By the time the sun had set, Durwin had amassed a small mountain of these raw materials. He set to work shredding and pulverizing, breaking and husking, mixing and sorting the substances into appropriate piles. As the first star of the evening appeared, he announced, “So it is! We are ready at last!

“Theido and Ronsard, creep to the edge of the wood, to the sand. Dig holes, so.” He indicated the size. “Three of them—one on each side of the path leading to the wood from the beach, and one in the center of the path.

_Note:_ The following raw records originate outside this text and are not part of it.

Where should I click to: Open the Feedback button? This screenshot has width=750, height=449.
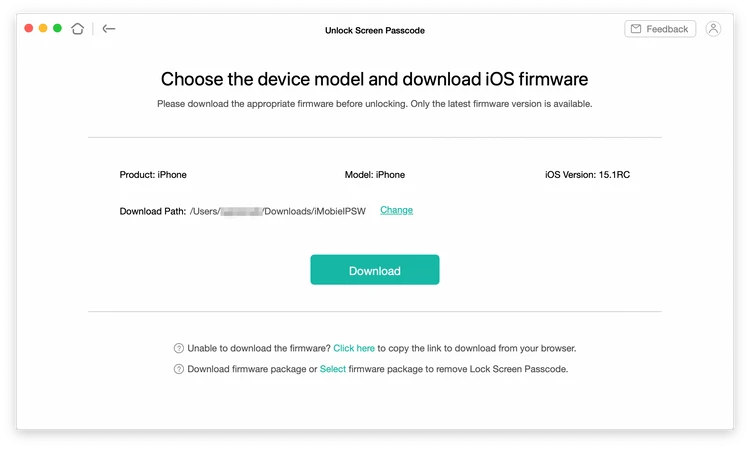coord(660,29)
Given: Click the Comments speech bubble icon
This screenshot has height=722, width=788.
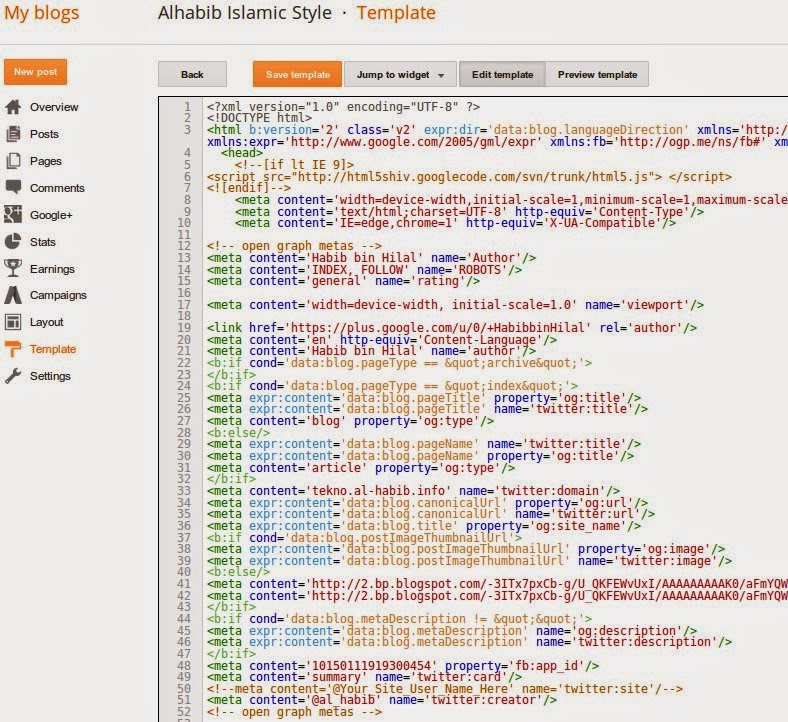Looking at the screenshot, I should (13, 188).
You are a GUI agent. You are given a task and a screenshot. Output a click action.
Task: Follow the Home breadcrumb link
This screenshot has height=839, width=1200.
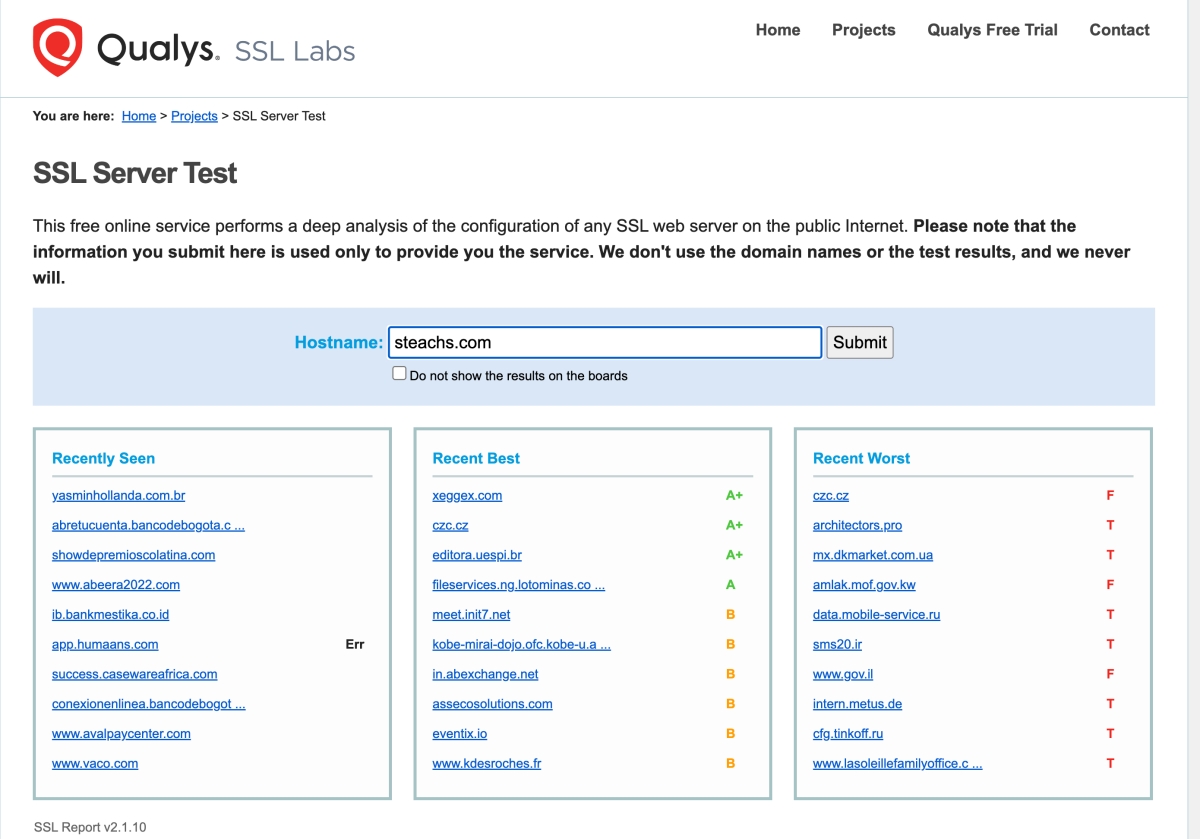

“Quentin and Toli, each of you take some of this”—he scooped up an armload of the stuff—“and follow me. Trenn, Alinea—gather firewood and come to the edge of the beach where we will dig.”

At these words everyone leaped to action. When the holes were dug in the sand and approved by Durwin, the shallow depressions were filled with the things Durwin had requested, carefully arranged in layers with painstaking patience. Then Durwin took his leather pouch and emptied the contents over the three mounds.

On the beach, the soldiers had started a fire and were cooking an evening meal. Coarse laughter and snatches of their crude conversation drifted to where the party worked in silence under the watchful eye of Trenn, who had been posted to watch lest any of the men on the beach take it into their heads to pass into the woods.